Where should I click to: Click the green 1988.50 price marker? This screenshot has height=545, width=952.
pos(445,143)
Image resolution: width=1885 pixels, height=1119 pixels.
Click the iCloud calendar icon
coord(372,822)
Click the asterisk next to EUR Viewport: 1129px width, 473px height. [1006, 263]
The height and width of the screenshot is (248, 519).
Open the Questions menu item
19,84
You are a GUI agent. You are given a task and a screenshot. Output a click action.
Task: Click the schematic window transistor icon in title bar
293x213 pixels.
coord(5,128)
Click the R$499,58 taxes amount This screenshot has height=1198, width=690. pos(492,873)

Stated goal ->
Copy the entries word for word, from the line that contains "You are a GUI" through the last line of the entries, both included.

Complete response ->
You are a GUI agent. You are given a task and a screenshot. Output a click action.
Task: Click the schematic window transistor icon in title bar
293x213 pixels.
coord(5,128)
Click the R$499,58 taxes amount This screenshot has height=1198, width=690. pos(492,873)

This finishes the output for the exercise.